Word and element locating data
++++++++

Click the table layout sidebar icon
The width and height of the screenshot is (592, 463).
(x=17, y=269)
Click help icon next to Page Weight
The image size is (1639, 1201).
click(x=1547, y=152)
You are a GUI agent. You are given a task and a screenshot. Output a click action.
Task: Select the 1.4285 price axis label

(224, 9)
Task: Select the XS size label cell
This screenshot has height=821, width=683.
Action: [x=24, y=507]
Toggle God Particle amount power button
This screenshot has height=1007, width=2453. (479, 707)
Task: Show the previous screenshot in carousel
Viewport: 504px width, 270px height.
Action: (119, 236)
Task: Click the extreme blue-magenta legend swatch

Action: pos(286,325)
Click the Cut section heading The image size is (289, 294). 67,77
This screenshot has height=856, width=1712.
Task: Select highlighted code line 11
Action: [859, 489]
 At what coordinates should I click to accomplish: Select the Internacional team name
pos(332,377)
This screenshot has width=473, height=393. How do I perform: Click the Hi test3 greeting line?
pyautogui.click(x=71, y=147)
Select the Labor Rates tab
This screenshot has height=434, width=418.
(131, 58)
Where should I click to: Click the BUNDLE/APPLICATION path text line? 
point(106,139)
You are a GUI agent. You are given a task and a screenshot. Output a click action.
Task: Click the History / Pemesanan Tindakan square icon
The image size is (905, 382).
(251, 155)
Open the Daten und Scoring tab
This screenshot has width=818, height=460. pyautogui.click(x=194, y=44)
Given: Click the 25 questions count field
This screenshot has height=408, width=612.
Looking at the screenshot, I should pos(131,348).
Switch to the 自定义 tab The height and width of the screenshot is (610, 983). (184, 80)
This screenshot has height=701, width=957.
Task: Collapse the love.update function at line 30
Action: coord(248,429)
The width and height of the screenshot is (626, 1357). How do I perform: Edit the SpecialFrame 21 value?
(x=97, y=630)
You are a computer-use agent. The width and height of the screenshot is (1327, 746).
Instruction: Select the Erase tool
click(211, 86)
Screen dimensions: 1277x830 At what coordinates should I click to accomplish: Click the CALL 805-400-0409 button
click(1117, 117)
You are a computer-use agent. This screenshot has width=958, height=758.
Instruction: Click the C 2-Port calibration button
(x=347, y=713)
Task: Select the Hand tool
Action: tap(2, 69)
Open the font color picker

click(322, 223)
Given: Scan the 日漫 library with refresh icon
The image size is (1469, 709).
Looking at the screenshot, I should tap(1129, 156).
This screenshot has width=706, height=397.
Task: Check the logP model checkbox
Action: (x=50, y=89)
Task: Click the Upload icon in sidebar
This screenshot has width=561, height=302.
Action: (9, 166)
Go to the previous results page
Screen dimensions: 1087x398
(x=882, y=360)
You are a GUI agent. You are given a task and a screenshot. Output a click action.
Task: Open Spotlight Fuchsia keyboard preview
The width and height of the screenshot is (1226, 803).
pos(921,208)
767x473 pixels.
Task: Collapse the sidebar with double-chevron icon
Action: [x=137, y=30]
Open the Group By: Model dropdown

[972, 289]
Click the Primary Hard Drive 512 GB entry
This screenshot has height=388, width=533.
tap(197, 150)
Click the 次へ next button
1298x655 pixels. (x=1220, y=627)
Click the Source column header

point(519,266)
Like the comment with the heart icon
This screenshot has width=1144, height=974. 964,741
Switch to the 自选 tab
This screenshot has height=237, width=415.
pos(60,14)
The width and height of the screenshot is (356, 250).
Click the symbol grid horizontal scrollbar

++++++++

• [SET EXERCISE] Return all of the records above, reproducing every line without any change.

• [CORRECT RESPONSE]
Click the table layout sidebar icon
The width and height of the screenshot is (592, 463).
(x=17, y=269)
Click help icon next to Page Weight
The image size is (1639, 1201).
click(x=1547, y=152)
You are a GUI agent. You are given a task and a screenshot. Output a click action.
Task: Select the 1.4285 price axis label

(224, 9)
Task: Select the XS size label cell
This screenshot has height=821, width=683.
Action: [x=24, y=507]
Toggle God Particle amount power button
This screenshot has height=1007, width=2453. (479, 707)
Task: Show the previous screenshot in carousel
Viewport: 504px width, 270px height.
Action: (119, 236)
Task: Click the extreme blue-magenta legend swatch

Action: pos(286,325)
Click the Cut section heading The image size is (289, 294). 67,77
This screenshot has height=856, width=1712.
Task: Select highlighted code line 11
Action: [859, 489]
 At what coordinates should I click to accomplish: Select the Internacional team name
pos(332,377)
This screenshot has width=473, height=393. How do I perform: Click the Hi test3 greeting line?
pyautogui.click(x=71, y=147)
Select the Labor Rates tab
This screenshot has height=434, width=418.
(131, 58)
Where should I click to: Click the BUNDLE/APPLICATION path text line? 
point(106,139)
You are a GUI agent. You are given a task and a screenshot. Output a click action.
Task: Click the History / Pemesanan Tindakan square icon
The image size is (905, 382).
(251, 155)
Open the Daten und Scoring tab
This screenshot has width=818, height=460. pyautogui.click(x=194, y=44)
Given: Click the 25 questions count field
This screenshot has height=408, width=612.
Looking at the screenshot, I should pos(131,348).
Switch to the 自定义 tab The height and width of the screenshot is (610, 983). (184, 80)
This screenshot has height=701, width=957.
Task: Collapse the love.update function at line 30
Action: coord(248,429)
The width and height of the screenshot is (626, 1357). How do I perform: Edit the SpecialFrame 21 value?
(x=97, y=630)
You are a computer-use agent. The width and height of the screenshot is (1327, 746).
Instruction: Select the Erase tool
click(211, 86)
Screen dimensions: 1277x830 At what coordinates should I click to accomplish: Click the CALL 805-400-0409 button
click(1117, 117)
You are a computer-use agent. This screenshot has width=958, height=758.
Instruction: Click the C 2-Port calibration button
(x=347, y=713)
Task: Select the Hand tool
Action: tap(2, 69)
Open the font color picker

click(322, 223)
Given: Scan the 日漫 library with refresh icon
The image size is (1469, 709).
Looking at the screenshot, I should tap(1129, 156).
This screenshot has width=706, height=397.
Task: Check the logP model checkbox
Action: (x=50, y=89)
Task: Click the Upload icon in sidebar
This screenshot has width=561, height=302.
Action: (9, 166)
Go to the previous results page
Screen dimensions: 1087x398
(x=882, y=360)
You are a GUI agent. You are given a task and a screenshot. Output a click action.
Task: Open Spotlight Fuchsia keyboard preview
The width and height of the screenshot is (1226, 803).
pos(921,208)
767x473 pixels.
Task: Collapse the sidebar with double-chevron icon
Action: [x=137, y=30]
Open the Group By: Model dropdown

[972, 289]
Click the Primary Hard Drive 512 GB entry
This screenshot has height=388, width=533.
tap(197, 150)
Click the 次へ next button
1298x655 pixels. (x=1220, y=627)
Click the Source column header

point(519,266)
Like the comment with the heart icon
This screenshot has width=1144, height=974. 964,741
Switch to the 自选 tab
This screenshot has height=237, width=415.
pos(60,14)
The width and height of the screenshot is (356, 250).
Click the symbol grid horizontal scrollbar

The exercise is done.